Back in September 2008, I floated the wild idea of paying off all US mortgages and making all such loans illegal in future; a comment by one reader, "Sobers", suggested the more moderate approach of partial debt forgiveness. Thoma speculates that one reason for the increased Treasury line of credit for Fannie Mae and Freddie Mac may indeed be a preparation for writing-off a proportion of mortgage debt.

This would be a radical step and maybe it's more likely that the US Treasury simply wishes to make enough money available to cover all likely defaults, with enough extra to prevent the spread of panic in the housing market. After all, people who bought their houses 10 years ago or earlier, are less likely to be in "negative equity" now; unless they took out extra property-backed loans for consumer spending (known as "secured loans" in the UK, and "home equity line of credit" - or HELOC - in the US). Paying off part of everyone's debt would give help to those who didn't need it as well as those who did; and might carry its own "moral hazard" by allowing future borrowers to hope that they might one day be bailed-out, too, so encouraging them to spend too much and get into unaffordable debt. Better, on the whole, to underwrite the losses of the worst cases and discipline the defaulting borrowers with the stigma of repossession, which is a warning to other borrowers, though sadly not so much of an object lesson to lenders.

Another strategy, since interest rates are so low, would be to reduce monthly costs of borrowing by extending the term of mortages and so cutting the amount of capital that has to be repaid each month.
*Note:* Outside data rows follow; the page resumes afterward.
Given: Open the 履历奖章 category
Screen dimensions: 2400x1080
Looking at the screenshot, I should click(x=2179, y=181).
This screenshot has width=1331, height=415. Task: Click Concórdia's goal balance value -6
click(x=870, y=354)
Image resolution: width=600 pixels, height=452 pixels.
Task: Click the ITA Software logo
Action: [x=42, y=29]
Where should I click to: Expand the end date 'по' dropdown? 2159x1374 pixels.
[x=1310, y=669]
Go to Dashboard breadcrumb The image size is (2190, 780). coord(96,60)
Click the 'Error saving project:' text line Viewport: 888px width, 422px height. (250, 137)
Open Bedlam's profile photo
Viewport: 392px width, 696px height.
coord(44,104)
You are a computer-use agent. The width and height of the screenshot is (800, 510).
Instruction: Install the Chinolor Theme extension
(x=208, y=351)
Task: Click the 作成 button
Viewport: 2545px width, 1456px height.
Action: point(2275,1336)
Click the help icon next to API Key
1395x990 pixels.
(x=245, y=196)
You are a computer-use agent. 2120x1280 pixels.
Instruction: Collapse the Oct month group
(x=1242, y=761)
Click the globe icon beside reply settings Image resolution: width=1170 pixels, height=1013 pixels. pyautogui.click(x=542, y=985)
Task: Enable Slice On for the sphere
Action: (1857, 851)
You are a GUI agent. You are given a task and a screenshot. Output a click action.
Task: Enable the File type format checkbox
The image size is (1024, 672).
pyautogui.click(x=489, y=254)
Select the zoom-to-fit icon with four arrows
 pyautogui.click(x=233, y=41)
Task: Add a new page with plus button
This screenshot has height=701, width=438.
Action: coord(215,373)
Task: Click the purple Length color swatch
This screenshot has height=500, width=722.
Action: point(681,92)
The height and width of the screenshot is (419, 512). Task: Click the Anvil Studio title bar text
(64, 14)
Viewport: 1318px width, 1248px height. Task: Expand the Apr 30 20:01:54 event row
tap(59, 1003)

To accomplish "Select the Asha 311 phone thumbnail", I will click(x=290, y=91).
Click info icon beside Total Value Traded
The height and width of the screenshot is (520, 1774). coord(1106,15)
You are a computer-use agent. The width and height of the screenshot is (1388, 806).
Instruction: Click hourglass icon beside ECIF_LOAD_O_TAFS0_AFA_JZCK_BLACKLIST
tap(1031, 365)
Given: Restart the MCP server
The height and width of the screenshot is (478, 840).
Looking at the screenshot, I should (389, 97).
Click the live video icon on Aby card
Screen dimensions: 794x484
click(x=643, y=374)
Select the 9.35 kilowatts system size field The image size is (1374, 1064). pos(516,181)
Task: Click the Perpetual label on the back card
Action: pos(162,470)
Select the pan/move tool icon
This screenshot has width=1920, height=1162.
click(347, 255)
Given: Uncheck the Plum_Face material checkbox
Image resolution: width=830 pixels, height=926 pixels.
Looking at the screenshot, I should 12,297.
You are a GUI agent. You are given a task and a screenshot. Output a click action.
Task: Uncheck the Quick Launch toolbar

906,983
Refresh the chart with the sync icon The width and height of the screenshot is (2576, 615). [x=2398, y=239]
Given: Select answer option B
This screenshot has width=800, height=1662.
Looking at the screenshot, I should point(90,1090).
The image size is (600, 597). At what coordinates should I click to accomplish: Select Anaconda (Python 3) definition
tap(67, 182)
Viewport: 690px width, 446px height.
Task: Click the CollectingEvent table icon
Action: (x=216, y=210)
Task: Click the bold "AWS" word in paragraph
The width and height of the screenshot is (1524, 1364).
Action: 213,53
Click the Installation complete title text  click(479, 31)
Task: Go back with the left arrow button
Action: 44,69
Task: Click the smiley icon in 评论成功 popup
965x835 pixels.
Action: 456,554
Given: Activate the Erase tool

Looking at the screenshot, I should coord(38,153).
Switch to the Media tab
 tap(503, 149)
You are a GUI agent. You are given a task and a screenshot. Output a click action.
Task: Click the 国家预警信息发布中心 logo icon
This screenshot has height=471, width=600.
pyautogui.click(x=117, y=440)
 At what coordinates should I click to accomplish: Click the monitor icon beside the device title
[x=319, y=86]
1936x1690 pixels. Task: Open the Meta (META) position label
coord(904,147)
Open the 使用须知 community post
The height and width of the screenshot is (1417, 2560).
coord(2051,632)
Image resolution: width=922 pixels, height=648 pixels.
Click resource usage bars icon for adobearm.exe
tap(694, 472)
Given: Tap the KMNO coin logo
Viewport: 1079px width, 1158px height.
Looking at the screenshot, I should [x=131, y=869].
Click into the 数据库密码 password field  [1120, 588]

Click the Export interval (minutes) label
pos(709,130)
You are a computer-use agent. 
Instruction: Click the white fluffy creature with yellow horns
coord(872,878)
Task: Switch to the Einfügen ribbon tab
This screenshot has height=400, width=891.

You can play with variants on interest rates and mortgage terms here - Yahoo offers some American versions here - and as you can see, extending the term offers some relief. However, there's only so long you're likely to want to have a mortgage, unless we descend to the 100-year mortgages of Japan.

There's also not much scope for cutting interest rates further. The banks loaned out far too much money in the good times and cut their reserves to a dangerous minimum. When the governments made more cash available to them, they kept a lot of it as a temporary buffer, so borrowing for housebuyers and businesses has continued to be on difficult terms. And the banks haven't passed on much of the drop in interest rates, because they are trying to rebuild their reserves. The central banks could cut the interest rate to zero and the banks that borrow from them would still be charging us something like 4%. Until the banks are solvent, we are going to remain hard up; unless there is debt forgiveness, and I don't think that will come for quite some time yet.

In short, I expect the current half-optimistic mood to evaporate gradually in the coming year, as people realize that the problems are enduring and begin to adjust their expectations and behaviour accordingly. I anticipate a longer-term reduction in the inflation-adjusted valuations of houses, though there may be temporary rallies from time to time, just as you get them in a "bear market" in stocks and shares.

I said years ago to friends and colleagues that whatever you treat like an investment will behave like one, and not for the first time, the housing market is copying the behaviour of equities, with the added disadvantages of being less easily and more expensively sold, and of being bought with borrowed money.